Brain-Derived Neurotrophic Factor (BDNF)
A neurotrophic protein involved in neuronal survival, synaptic plasticity, learning, and emotional regulation; exercise is associated with increased BDNF signalling.

Conversational Pace (Talk Test)
A practical method for estimating aerobic intensity. Exercise is performed at an intensity that allows comfortable conversation in full sentences without gasping for air, typically corresponding to low-to-moderate intensity (Zone 2; ~4–6/10 perceived exertion).

Heart Rate Variability (HRV)
The variation in time between consecutive heartbeats; commonly used as a non-invasive marker of autonomic nervous system balance and recovery status.

HRV Suppression
A noticeable drop in heart rate variability (HRV), often signalling that the nervous system is under strain and recovery may be insufficient. Persistent suppression can reflect accumulated stress from training, poor sleep, illness, or psychological load.

Interleukin-6 (IL-6)
A cytokine with context-dependent effects. During infection or chronic inflammation it may act pro-inflammatory; during acute exercise it can initiate anti-inflammatory cascades.

Motor Unit Recruitment
The activation of motor neurons and their associated muscle fibres to produce force; increased recruitment and firing frequency contribute to early strength gains.

Myokines
Signalling molecules released by contracting skeletal muscle that influence metabolic, immune, and neural processes throughout the body.

Neuroplasticity
The capacity of the nervous system to reorganise structure and function in response to experience, learning, or environmental demands.

Neurotrophic Signalling
Communication pathways involving neurotrophins (e.g., brain-derived neurotrophic factor, BDNF) that support neuronal survival, synaptic plasticity, and learning-related brain adaptation.
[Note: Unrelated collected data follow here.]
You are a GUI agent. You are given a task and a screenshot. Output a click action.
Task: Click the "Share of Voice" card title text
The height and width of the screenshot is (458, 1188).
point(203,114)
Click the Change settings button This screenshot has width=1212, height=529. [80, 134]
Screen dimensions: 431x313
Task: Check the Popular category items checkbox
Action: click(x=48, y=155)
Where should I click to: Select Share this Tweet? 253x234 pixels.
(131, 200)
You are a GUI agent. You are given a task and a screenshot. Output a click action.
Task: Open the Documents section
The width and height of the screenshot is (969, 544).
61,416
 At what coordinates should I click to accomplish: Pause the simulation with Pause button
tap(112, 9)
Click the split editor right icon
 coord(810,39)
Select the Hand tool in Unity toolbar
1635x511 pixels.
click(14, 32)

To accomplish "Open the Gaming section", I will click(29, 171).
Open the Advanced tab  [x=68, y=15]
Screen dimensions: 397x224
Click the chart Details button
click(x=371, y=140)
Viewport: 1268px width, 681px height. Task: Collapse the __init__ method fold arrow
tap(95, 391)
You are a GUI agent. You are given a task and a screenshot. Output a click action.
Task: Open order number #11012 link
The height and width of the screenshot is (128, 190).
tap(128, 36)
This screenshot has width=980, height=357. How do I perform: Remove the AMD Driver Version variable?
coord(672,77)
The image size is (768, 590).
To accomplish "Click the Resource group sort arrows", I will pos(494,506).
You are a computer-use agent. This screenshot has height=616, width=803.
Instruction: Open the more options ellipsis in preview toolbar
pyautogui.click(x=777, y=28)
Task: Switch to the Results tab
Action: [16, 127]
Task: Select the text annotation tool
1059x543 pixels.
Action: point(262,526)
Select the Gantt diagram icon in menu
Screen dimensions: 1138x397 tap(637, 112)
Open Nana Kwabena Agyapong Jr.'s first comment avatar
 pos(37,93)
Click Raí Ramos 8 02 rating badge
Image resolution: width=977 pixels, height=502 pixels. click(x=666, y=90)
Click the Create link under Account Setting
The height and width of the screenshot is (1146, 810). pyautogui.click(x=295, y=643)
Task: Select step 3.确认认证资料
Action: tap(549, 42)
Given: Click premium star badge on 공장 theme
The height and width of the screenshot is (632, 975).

Exercise is associated with modulation of neurotrophic signalling, which is relevant to mood regulation and cognitive function.

Perceived Exertion (RPE)
A subjective rating of effort during physical activity, commonly expressed on a 0–10 scale, used to guide training intensity.

Psychological Flexibility
The ability to adapt behaviour in accordance with values and situational demands, even in the presence of difficult thoughts or emotions.

Recovery Learning
The process by which repeated exposure to manageable stress followed by successful physiological downregulation reinforces the capacity to return to baseline efficiently.

Zone 2 Intensity
Low-to-moderate aerobic intensity characterised by sustainable effort, steady breathing, and the ability to speak comfortably in full sentences (often approximated as ~4–6/10 perceived exertion).

1RM (One-Repetition Maximum)
The maximum amount of weight an individual can lift for one complete repetition of a given exercise with proper technique. Often used as a reference point for prescribing training intensity (e.g., 80% of 1RM).